In addition, the CME plans to launch a new physically delivered US Gulf Coast sour crude futures contract, which will be listed on CME Globex and CME ClearPort by the end of January 2010. The sour crude futures contract has main delivery grades that closely mirror the ASCI.
Commenting on concerns that a new sour crude contract could usurp WTI’s position as the US benchmark, Bob Levin, managing director of CME Group energy research and product development, said its new contract would enhance liquidity in the current WTI contract by providing producers, commercials and others with a way to price spreads on the sour grades with Nymex WTI.
Addressing Saudi Aramco’s decision to use the ASCI, Amrita Sen, an analyst at Barclays Capital, highlighted the dislocation of WTI from other global benchmarks earlier this year due to logistical constraints and high inventory levels at Cushing, Oklahoma – the delivery point for the Nymex WTI contract.
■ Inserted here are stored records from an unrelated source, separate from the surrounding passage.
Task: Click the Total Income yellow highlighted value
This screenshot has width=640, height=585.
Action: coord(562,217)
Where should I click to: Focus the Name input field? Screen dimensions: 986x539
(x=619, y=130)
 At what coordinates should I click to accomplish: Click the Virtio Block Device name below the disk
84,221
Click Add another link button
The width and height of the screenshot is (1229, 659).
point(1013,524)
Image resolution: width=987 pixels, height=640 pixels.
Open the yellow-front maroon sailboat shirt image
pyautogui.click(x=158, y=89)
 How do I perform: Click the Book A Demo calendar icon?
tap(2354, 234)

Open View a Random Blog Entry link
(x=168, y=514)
"[The decision to use the ASCI] is very much a form of insurance against volatility for when WTI becomes dislocated from the rest of the market," she said.
However, the ASCI could establish itself as a new sour crude benchmark, thanks to Saudi Aramco’s endorsement. “It’s not easy getting a benchmark established, but the fact that someone has given a major endorsement to the Argus index might well help it along,” the CME’s Levin said.
This is Nymex’s fifth attempt to launch contracts to enable the development of a US Gulf Coast sour crude benchmark since the early 1990s. The previous attempts have not attracted such an endorsement or enough liquidity.
Saudi Aramco, Saudi Arabia’s national oil company, has used WTI crude prices published by McGraw Hill’s Platts as the benchmark for crude sales to the US since 1994. It will now publish a monthly price differential to a month’s average of the daily ASCI price.
Saudi Aramco’s announcement was initially seen as a sleight to WTI’s status as a benchmark for crude prices. But the fact that the ASCI is priced relative to WTI and the existence of Platts’s own sour crude oil pricing assessment, the Americas Crude Marker means the change is really about pricing methodologies.
“Using the ASCI makes the maths much more direct,” said Levin. “This is about pricing methodologies.”
Argus uses volume-weighted averages of the entire day’s physical market trading to create the ASCI. “This clearly is the most transparent and robust method available for such active markets,” said Adrian Binks, Argus Media’s chairman and chief executive.
Platts' Market-on-Close (MOC) method, on the other hand, which is used for all its US crude oil price assessments, reflects the WTI price at 3.15pm US Eastern Time rather than an average of the entire day’s trading.
According to Kathleen Tanzy, spokesperson for Platts, the organisation has no plans to change its assessment method. “Platts MOC in oil has been widely used globally for more than a decade and offers the most transparent view of price discovery available worldwide, and there is no reason to change that,” she said.
While fears of a challenge to WTI as a benchmark might have been overplayed, Barclays Capital’s Sen said it could have an impact on Brent’s benchmark status. “ASCI could be just as much of a challenge for Brent. Brent is used as the fallback benchmark when WTI gets dislocated, but now there is another option."